In the mid-1970s, when air quality issues were paramount, the EPA, state government, the Allegheny County Health Department, and the courts, at the urging of the Group Against Smog and Pollution (GASP), moved to stop dirty water quenching as a serious threat to air quality and public health. The County wrote a clever environmental regulation that said in effect that "the steel industry may quench only with water that is suitable by permit for discharge to the nearest receiving stream," based on the fact that the Clean Water Act already mandated zero discharge into water by 1985. Zero is a very low number and sanitary and environmental engineers sometimes used zero as jargon when they knew they should have said "below level of detection." The Act, however, did not make that usage clear.

Chemical waste detection methods are better today than in the 1920s or the 1970s and environmental engineers are more careful about using the word zero.
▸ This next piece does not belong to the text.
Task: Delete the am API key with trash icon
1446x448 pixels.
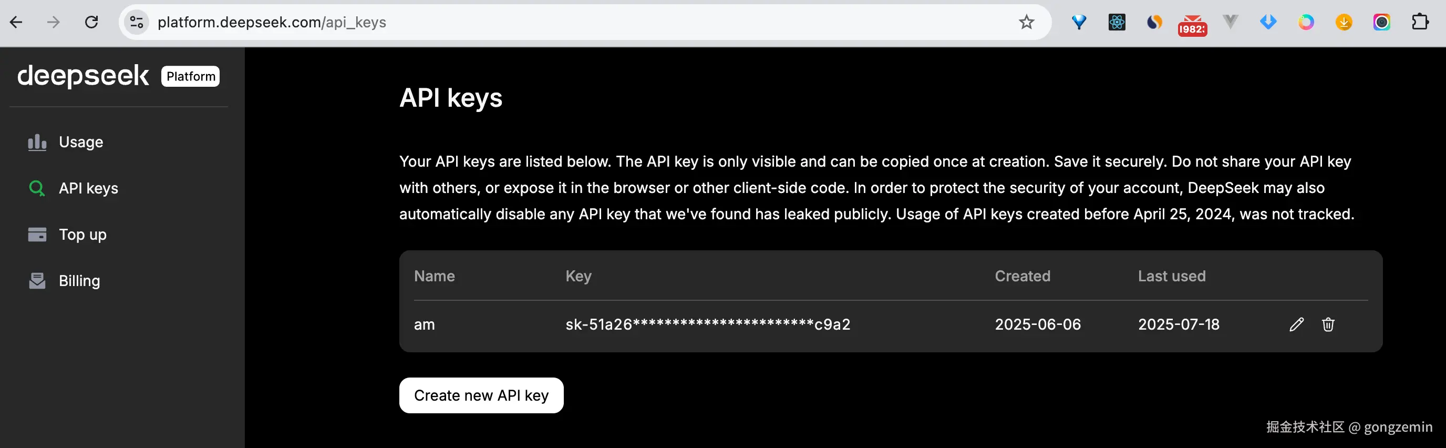Action: click(x=1328, y=324)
We must ask, however, what the proper goal of environmental management is? Does zero discharge mean complete containment or isolation if we encounter a substance with polluting potential? If so, in what media or environment? Setting a goal of zero emissions does not make scientific sense nor reflect critical thinking about pollution. Conservation of mass says we must be alert to the issue of moving materials from one media to another such as air to water, water to air, and or to land. Unless a substance can be isolated in a closed container we should expect that chemical equilibrium would partition chemicals proportionally between media that have open contact. Movement, however fast or slow, will happen at interfaces. As the relative concentration of a substance in a carrying media such as air and water decreases, it becomes more difficult to do separation. How much can be left behind? For instance, the 1972 Federal water pollution control amendments named 'heat to natural water ways' as a candidate for zero discharge but what the regulation did was drive emitters to reduce the size of cooling water outlets to rivers and to increase the use of large hyperbolic shaped cooling towers to discharge heat to the air. Heat had to go someplace.

As we think about these issues we need to redefine our goal as one of risk aversion based on public health criteria rather than on absolute standards such as zero discharge. Dedicated environmental groups may not find this as appealing as "zero discharge" but it promises more achievable and realistic goals of environmental quality.

Francis C. McMichael is Professor Emeritus in the Department of Civil and Environmental Engineering at CMU.
Joel A. Tarr is the Richard S. Caliguiri University Professor of History & Policy at CMU.